Micrófono en mano, Demerest se preguntó hasta dónde podía llegar en los detalles… y en la honradez. En sus vuelos le gustaba reducir al mínimo indispensable sus intercambios con los pasajeros. No aprobaba a los capitanes de «larga duración» que bombardeaban a su público indefenso con comentarios surtidos del principio al fin del vuelo. Pero sintió que esta vez debía decir más y que los pasajeros tenían derecho a saber la verdad.

—No les ocultaré que todavía nos quedan algunos problemas por resolver. Haremos un aterrizaje pesado y no estamos seguros hasta qué punto influirá en él el daño que hemos sufrido. Les digo esto porque apenas termine este anuncio, la tripulación empezará a explicarles cómo sentarse y cómo prepararse para el aterrizaje. También les dirán cómo salir del aeroplano con rapidez, si hace falta, en cuanto aterricemos. Si ocurriera esto pórtense con calma, pero no pierdan tiempo y obedezcan las instrucciones de cualquier miembro de la tripulación.

»Tengan la seguridad de que en tierra hacen todo lo posible por ayudarnos —esperó que fuese cierto, recordando cuánto necesitaban la pista tres cero; decidió asimismo que no valía la pena entrar en detalles sobre el estabilizador trabado; la mayoría no entendería, en todo caso. Con voz más optimista continuó—: En cierto modo tienen suerte porque en vez de un capitán experto sucede que tienen dos: el capitán Harris y yo. Somos un par de viejos pelícanos con más de diez años de vuelo de los que nos gusta recordar, aunque ahora comprendemos que toda esa experiencia combinada resulta muy útil. Nos ayudaremos mutuamente, junto con el segundo oficial Jordan, que dedicará parte de su tiempo a estar con ustedes. Por favor, ayúdennos ustedes también. Si lo hacen, les prometo que saldremos de ésta juntos y a salvo.

Abandonó el micrófono.

—Has estado bien; tendrías que ser político —dijo Anson Harris, sin quitar los ojos de los instrumentos de vuelo.

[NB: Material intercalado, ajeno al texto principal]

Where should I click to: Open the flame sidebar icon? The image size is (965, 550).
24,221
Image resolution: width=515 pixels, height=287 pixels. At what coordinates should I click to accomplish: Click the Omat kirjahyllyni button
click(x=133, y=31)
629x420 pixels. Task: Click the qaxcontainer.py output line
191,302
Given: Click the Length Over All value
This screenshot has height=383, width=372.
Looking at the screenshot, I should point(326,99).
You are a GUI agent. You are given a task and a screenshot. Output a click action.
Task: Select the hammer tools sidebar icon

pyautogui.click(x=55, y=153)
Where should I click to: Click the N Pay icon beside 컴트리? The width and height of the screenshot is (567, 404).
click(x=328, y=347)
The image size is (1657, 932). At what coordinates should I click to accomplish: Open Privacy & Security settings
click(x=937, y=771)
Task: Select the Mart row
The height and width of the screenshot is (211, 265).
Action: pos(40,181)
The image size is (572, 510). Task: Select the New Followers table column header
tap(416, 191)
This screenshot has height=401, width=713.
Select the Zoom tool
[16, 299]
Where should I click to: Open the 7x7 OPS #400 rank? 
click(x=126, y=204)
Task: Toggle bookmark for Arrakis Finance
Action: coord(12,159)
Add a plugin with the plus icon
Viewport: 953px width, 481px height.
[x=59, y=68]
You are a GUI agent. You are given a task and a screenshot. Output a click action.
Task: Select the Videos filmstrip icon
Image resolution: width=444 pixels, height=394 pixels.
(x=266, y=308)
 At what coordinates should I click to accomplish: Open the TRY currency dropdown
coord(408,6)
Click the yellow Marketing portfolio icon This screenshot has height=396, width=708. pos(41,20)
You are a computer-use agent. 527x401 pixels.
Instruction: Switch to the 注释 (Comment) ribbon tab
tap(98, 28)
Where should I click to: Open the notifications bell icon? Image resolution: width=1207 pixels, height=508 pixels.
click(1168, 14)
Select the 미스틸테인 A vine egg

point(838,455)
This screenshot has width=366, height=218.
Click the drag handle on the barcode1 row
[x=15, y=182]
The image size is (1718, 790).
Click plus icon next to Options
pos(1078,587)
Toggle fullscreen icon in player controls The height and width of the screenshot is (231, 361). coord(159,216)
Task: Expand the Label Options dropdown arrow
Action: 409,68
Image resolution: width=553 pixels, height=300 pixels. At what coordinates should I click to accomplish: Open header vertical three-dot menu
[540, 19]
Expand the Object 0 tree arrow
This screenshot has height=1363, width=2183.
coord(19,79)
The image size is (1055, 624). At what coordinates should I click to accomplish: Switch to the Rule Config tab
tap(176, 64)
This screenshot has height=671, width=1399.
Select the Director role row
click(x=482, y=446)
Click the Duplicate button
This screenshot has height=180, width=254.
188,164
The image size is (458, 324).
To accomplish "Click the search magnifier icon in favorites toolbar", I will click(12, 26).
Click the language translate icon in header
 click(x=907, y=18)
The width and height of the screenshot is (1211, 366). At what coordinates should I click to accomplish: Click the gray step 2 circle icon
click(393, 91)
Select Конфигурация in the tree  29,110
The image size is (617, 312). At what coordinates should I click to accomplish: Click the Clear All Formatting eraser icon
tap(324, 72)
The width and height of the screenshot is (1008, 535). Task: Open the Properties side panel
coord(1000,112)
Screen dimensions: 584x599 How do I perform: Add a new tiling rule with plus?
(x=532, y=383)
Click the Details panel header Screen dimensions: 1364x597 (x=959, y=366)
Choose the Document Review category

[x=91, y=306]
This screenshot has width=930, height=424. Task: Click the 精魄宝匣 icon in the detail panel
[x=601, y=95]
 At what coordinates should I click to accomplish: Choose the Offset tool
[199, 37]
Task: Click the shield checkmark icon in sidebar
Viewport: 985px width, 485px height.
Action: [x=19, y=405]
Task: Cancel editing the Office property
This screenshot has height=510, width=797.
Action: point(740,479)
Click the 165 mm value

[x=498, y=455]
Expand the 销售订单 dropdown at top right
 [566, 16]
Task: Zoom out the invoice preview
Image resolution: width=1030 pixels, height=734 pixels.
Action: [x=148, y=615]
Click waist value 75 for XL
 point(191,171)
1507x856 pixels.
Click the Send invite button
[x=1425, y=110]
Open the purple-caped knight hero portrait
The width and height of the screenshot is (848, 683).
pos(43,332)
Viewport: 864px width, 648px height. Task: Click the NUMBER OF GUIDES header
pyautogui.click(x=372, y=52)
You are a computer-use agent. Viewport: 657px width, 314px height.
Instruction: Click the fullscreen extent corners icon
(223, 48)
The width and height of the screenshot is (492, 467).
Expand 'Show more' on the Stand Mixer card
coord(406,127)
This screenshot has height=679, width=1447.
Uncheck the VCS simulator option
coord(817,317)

—Nadie votaría por mí —respondió Vernon Demerest con acritud—. A casi nadie le gusta oír la verdad y que le hablen sin rodeos. —Recordaba amargado a la Junta Directiva del aeropuerto reunida en la ocasión de su petición, súplica más bien, para reducir o suprimir la venta de seguros en los aeropuertos. La verdad sin rodeos había resultado, allí, desastrosa. ¿Qué pensarían esos directivos, incluido su cuñado, tan complaciente y seguro de sí mismo, al enterarse de que el seguro comprado por D. O. Guerrero era causa directa de su intención insana de destruir el vuelo dos? Lo más probable era que siguiesen tan complacientes como antes, pero ahora, en lugar de repetir: Eso nunca sucederá, dirían: Lo sucedido fue excepcional y nunca se repetirá. Bueno: si aterrizaban sin percances, y dijeran lo que dijeran, no dejaría, por nada del mundo, de pelear otra vez con todas sus fuerzas para terminar con esa venta de seguros. Pero esta vez lo escucharía más gente. El desastre o semidesastre de esa noche, terminara bien o mal, tenía que atraer la atención de la Prensa, y él aprovecharía la ocasión al máximo. Hablaría sin rodeos con los periodistas sobre el tema de seguros de vuelo, de las autoridades del aeropuerto y en especial de su santo cuñado Mel Bakersfeld. Los genios de relaciones públicas en Trans America no ahorrarían esfuerzos, claro, para mantenerlo incomunicado «en bien de los intereses superiores de la Compañía». ¡Qué hicieran la prueba y ya verían!

La radio vibró.

—Trans America dos, habla Centro Cleveland. Lincoln avisa pista tres cero sigue fuera de uso; están tratando de levantar la obstrucción antes de que ustedes lleguen. Si no lo consiguen aterrizarán en dos cinco.

Demerest recibió el mensaje mientras la cara de Harris reflejaba su desaliento. La pista dos cinco tenía seiscientos y pico de metros menos de longitud, era más angosta y el viento no le era favorable por el momento. Su utilización aumentaría los problemas que ya tenían.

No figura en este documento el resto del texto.